Isto foi no começo desta semana. No final da semana passada, em sua coluna aqui na Gazeta, o deputado Nikolas Ferreira tinha acabado de anunciar um curso grátis, a ser lançado neste dia 31, intitulado “Operação Limpeza”, no qual ensinará outros direitistas a se elegerem usando as redes sociais. Uma coisa que me chamou a atenção no texto foi a argumentação que visava a explicar que a sua iniciativa era abnegada: “Se tenho a capacidade de repassar aquilo que sei para os outros, mesmo que isso ajude a impulsionar alguém que futuramente venha a ocupar a minha cadeira, que assim seja. Não sou daqueles que querem ver os outros crescerem só até chegar ao limite em que não me ultrapassem em algum quesito. Quanto mais pessoas boas, comprometidas e alcançando altos patamares, melhor. Não deve haver espaço para ego inflado, ainda mais em tempos onde a perseguição avança a passos cada vez mais largos.” Concordo com o conteúdo da fala, mas ela é muito estranha para um político por causa da lógica concorrencial. Formar quadros não significa dar aos aliados a mesma capacidade individual de se eleger que você; formar quadros inclui ter uma estrutura partidária organizada que irá definir quem se candidata a quê e onde. Por que não recrutar jovens para o partido e dar a eles as tais aulas?

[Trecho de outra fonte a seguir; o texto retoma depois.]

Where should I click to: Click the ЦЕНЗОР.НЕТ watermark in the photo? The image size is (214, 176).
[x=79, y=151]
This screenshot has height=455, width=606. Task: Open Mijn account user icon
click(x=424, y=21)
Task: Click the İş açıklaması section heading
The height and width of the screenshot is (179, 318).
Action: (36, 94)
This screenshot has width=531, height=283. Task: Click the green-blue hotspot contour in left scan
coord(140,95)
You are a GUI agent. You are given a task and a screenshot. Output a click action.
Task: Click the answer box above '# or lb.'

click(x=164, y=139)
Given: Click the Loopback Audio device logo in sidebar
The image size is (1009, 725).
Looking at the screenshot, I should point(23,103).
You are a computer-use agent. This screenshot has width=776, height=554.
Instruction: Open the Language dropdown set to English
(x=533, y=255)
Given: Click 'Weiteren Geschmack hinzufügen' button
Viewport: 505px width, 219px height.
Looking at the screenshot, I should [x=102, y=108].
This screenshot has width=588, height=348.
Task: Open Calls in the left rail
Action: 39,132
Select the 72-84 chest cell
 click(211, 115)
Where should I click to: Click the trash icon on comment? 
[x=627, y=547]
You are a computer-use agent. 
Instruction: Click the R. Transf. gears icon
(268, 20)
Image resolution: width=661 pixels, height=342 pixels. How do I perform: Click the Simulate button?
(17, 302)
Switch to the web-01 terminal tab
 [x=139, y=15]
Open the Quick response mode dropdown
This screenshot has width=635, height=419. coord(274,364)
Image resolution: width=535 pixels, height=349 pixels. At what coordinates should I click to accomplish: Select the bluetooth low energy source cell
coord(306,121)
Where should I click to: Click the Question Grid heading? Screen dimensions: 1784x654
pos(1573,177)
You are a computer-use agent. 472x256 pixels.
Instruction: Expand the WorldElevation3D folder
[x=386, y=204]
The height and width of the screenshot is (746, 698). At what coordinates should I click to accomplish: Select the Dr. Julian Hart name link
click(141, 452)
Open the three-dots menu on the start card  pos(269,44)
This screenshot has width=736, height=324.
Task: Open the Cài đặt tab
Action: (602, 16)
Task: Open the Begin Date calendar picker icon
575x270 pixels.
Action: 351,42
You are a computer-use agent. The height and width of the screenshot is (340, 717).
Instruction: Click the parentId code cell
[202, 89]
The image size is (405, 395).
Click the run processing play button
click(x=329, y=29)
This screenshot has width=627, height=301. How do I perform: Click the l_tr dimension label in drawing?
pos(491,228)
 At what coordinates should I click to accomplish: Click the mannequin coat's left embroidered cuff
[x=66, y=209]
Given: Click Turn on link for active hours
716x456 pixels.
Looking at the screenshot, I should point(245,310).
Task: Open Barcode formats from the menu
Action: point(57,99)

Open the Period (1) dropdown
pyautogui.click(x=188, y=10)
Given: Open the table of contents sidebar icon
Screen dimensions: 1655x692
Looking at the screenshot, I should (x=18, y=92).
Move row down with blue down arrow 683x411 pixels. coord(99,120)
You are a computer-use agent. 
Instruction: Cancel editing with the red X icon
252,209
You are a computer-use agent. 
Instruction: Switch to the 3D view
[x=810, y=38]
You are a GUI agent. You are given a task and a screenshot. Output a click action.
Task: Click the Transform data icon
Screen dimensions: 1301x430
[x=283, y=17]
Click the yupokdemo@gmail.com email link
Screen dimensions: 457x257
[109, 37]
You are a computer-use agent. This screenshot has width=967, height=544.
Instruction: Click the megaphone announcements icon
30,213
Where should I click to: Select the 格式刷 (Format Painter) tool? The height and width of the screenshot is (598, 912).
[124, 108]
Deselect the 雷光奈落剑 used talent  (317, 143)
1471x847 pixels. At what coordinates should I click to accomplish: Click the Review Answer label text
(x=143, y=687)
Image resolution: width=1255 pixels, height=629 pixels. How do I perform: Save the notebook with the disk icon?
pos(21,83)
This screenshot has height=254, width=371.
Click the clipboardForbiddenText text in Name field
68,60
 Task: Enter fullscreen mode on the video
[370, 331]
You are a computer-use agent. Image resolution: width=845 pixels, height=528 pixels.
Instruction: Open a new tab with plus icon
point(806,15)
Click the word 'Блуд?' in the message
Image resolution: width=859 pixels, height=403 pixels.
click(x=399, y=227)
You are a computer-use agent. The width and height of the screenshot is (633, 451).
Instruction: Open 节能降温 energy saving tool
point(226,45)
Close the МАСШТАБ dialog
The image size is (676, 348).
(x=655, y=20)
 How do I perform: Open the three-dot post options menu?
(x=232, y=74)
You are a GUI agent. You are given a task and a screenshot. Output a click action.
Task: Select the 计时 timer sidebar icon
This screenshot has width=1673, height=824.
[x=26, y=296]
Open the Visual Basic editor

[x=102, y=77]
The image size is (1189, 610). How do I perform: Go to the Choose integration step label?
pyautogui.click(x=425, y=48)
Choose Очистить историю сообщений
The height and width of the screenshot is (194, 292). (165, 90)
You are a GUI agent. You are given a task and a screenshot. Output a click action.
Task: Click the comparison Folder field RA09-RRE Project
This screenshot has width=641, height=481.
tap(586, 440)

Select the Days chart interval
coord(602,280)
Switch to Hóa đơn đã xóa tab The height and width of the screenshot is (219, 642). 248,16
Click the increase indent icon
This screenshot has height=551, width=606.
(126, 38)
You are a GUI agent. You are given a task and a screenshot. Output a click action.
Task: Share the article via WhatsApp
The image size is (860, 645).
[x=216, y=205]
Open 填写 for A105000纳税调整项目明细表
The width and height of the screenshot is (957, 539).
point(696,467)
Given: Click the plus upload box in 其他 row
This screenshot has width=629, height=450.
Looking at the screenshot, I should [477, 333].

A coisa mais parecida com um partido que emergiu da nova direita é o MBL, que agora, no décimo ano de sua existência, finalmente se organiza para criar um partido. Eles também têm, desde 2021, uma plataforma que vende cursos e promete ensinar a virar político, a Academia MBL. Em seu primeiro ano, a inscrição custava mais de mil reais; assim, é de se perguntar se o propósito do grupo é formar quadros ou ganhar dinheiro. Por aí entendemos também por que é que o MBL tem tanta racha: os jovens entram acreditando que vão virar assessores bem-remunerados, não conseguem ganhos financeiros (com a Academia MBL, começam no prejuízo) e depois saem jogando os podres do grupo no ventilador (como o da suposta armação para o Pe. Júlio Lancellotti).
À época da criação do curso, o MBL já tinha traído o bolsonarismo e enfrentava uma crise de popularidade. Para se ter uma ideia, em 2018, Kim Kataguiri se elegeu deputado federal com 465 mil votos, e em 2022 foi reeleito com a votação de 295 mil. Perdeu mais de um terço do seu eleitorado.
Talvez seja o caso de supormos que algo amiúde dito dos coaches (a saber: depois de fracassarem na vida, vão dar aulas ensinando a dar certo na vida) se aplique também aos políticos. Porque petista se elege e não vende curso ensinando.
A Lava Jato pegou um ambicioso esquema do PT para capturar o poder e jamais entregá-lo. Bolsonaro jamais teve um plano assim. Para ele, ficar só pedindo pix e gastando com harmonização facial está bom.